---------- Stored data ----------

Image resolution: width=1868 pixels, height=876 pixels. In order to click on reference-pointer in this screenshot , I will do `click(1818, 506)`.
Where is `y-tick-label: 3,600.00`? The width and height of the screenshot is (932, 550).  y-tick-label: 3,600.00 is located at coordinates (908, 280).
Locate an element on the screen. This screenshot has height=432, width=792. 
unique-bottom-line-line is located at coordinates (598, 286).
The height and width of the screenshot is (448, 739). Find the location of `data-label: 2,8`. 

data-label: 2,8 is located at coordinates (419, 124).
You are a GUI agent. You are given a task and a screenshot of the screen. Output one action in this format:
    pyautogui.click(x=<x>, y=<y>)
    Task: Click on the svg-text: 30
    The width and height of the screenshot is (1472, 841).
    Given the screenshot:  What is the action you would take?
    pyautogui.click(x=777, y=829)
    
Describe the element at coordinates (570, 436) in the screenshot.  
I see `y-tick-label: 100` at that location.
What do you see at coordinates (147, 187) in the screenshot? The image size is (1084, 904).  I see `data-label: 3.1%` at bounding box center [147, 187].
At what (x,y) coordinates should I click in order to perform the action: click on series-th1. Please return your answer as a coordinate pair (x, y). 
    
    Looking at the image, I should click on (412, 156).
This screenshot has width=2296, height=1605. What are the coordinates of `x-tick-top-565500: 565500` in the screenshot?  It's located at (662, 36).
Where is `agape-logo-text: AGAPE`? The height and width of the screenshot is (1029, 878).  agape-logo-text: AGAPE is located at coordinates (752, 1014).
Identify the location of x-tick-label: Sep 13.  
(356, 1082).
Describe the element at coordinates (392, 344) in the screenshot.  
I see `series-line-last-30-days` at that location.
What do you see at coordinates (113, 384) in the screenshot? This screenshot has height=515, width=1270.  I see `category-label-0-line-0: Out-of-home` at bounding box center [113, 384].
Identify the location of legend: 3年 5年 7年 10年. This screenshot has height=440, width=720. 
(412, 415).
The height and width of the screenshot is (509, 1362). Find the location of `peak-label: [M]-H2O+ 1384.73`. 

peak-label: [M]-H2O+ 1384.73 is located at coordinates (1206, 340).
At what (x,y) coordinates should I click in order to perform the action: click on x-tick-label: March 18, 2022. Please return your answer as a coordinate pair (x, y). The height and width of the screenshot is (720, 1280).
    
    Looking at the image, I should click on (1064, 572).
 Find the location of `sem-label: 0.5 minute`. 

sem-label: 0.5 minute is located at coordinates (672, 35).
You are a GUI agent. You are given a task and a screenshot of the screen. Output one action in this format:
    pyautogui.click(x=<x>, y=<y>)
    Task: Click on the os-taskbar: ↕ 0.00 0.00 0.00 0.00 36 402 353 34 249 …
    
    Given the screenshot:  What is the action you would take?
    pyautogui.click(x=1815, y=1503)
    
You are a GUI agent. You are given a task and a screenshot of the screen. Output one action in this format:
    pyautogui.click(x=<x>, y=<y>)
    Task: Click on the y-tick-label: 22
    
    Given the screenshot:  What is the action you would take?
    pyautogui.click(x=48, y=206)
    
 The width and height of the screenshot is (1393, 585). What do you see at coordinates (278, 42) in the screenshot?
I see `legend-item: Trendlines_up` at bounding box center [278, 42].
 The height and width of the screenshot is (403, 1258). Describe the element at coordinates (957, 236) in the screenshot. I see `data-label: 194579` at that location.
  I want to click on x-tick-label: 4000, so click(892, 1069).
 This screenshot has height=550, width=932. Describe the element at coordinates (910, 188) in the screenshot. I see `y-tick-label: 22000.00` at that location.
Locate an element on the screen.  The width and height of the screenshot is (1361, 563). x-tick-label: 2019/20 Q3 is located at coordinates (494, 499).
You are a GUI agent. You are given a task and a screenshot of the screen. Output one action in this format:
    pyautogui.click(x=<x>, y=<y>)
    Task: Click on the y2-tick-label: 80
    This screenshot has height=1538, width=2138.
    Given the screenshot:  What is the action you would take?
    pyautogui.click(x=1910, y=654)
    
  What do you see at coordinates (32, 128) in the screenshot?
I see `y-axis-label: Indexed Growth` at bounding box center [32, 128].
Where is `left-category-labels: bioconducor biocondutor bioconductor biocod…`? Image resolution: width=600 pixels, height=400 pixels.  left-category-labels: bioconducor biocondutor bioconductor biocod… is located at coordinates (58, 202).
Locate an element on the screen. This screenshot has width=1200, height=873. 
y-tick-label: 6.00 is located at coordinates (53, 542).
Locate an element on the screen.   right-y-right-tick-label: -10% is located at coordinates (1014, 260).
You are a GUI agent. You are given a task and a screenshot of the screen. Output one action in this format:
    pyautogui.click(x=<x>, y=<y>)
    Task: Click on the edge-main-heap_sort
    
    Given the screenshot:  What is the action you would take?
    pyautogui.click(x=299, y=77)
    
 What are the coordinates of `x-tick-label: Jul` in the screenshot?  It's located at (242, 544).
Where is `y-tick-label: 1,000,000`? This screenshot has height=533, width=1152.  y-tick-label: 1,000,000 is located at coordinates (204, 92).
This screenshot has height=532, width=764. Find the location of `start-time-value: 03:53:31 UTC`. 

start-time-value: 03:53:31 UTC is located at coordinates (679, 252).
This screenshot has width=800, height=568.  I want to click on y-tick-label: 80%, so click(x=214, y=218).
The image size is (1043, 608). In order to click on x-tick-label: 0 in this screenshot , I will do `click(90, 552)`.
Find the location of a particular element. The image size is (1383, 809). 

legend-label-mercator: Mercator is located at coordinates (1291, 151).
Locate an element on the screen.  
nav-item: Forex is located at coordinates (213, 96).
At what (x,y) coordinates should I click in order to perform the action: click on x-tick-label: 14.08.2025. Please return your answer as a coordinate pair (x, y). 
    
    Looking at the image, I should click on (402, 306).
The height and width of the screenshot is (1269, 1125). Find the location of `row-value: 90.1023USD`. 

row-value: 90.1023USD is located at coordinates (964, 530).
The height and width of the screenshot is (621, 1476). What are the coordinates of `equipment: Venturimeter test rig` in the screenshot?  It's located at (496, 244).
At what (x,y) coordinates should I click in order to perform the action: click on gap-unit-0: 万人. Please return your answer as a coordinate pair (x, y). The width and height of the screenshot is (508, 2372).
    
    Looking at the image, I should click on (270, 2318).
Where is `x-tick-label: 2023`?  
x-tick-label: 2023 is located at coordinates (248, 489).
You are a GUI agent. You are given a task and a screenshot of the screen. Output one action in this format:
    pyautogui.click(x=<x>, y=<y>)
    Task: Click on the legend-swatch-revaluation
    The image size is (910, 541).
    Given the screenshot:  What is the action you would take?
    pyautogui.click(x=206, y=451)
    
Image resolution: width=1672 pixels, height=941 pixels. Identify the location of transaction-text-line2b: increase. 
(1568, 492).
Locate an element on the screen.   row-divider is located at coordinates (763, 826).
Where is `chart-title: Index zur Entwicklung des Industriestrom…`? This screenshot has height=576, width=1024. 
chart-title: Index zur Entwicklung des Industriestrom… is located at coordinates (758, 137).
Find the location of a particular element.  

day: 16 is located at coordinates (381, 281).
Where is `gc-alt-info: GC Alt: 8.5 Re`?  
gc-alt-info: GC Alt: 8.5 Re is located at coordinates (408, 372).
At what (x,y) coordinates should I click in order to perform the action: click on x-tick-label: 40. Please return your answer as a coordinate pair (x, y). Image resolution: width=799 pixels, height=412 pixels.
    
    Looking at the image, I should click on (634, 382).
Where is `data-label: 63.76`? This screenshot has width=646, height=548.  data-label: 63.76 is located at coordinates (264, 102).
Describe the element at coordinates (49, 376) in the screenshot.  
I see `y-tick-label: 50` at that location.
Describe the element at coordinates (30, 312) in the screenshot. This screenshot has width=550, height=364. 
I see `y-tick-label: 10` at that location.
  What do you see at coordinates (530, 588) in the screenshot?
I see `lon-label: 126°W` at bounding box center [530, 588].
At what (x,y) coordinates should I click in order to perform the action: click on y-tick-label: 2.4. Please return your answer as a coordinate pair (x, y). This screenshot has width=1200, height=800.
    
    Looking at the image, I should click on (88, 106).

----------

Please state how many lines in the items above contain the string "will". Reply with the number alone.

Exercise answer: 2